The plot of young Joe chasing old Joe as the mob’s hired guns chase both of them never lets up and is always filled with action and tense scenes of exposition and a whole litany of moral ambiguity.
Gordon-Levitt is outstanding and his ability to mimic Willis’ own facial tics and mannerisms, along with some prosthetic help, make him about as close as Writer/Director Rian Johnson could get to casting a younger Bruce Willis without time travel.
Blunt and especially Gagnon are incredible and the chemistry Blunt and Gordon-Levitt are able to build with their characters is exceptional. Gagnon shows great skill as a child actor and his scenes with Gordon-Levitt really stand out. Willis is soft-spoken but plays the part of a jaded former assassin as well as any man could.

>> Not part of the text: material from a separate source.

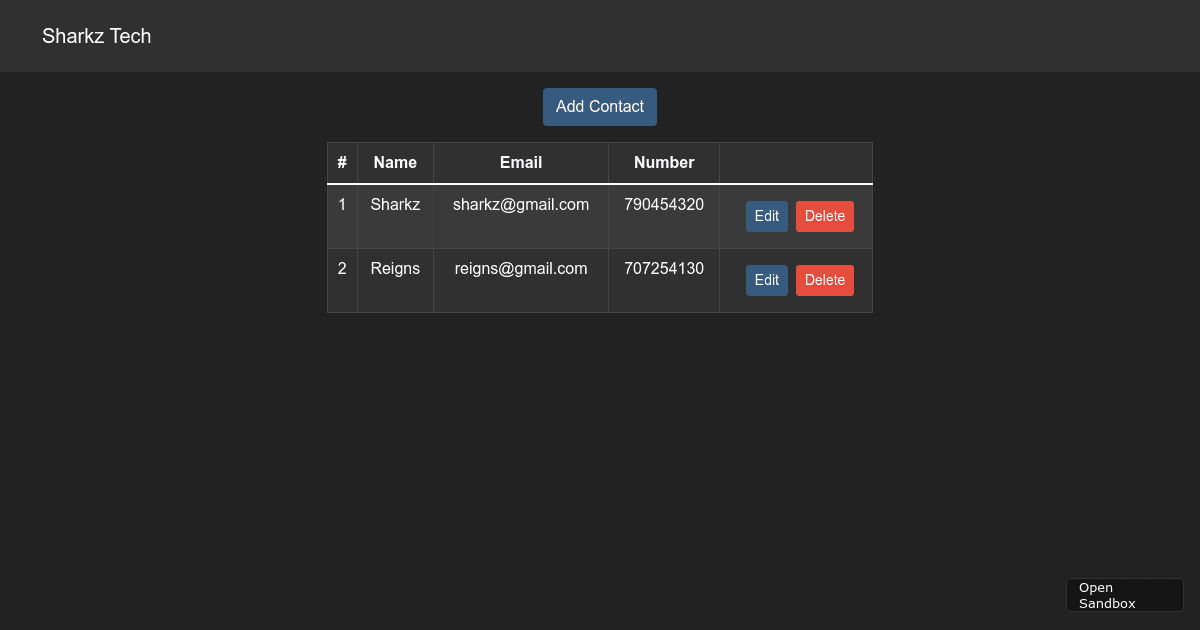Click row number 2 cell
This screenshot has height=630, width=1200.
[342, 268]

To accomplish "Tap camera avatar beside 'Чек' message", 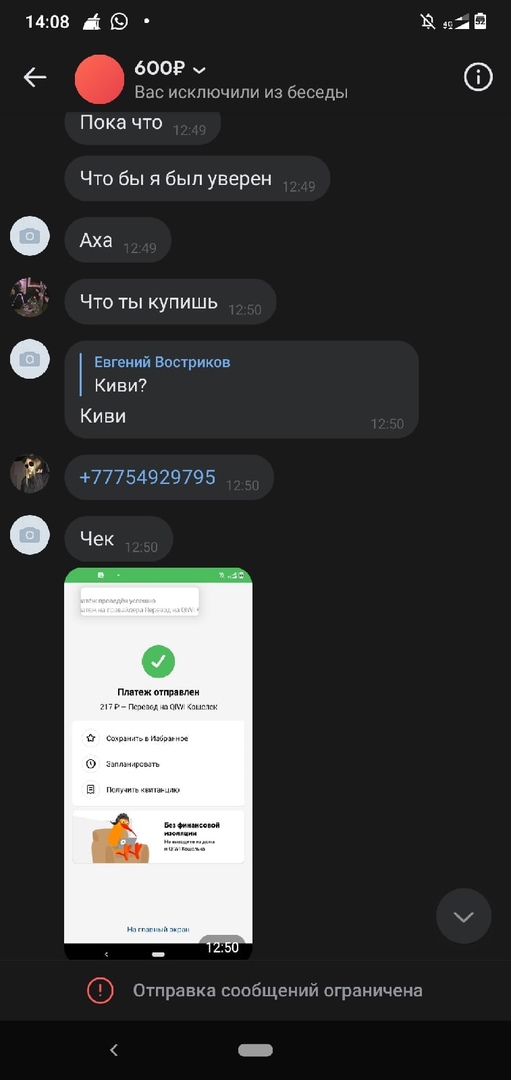I will (30, 535).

Discussing the plot would do too much to reveal its twists and surprises, but Johnson really hits a homerun in terms of his script. ‘Looper’ does well to avoid the tedious explanations of time travel and merely uses it as a device to look at how one might reconcile with their past or future.
Loopers are admittedly, “not the most forward-thinking people” as Joe puts it, but young Joe stands at a powerful crossroads as his attitude changes over the course of the film.
The film’s primary focus seems to be that everyone’s actions have consequences and sometimes what seem like the most inconsequential events can actually be monumental moments in history.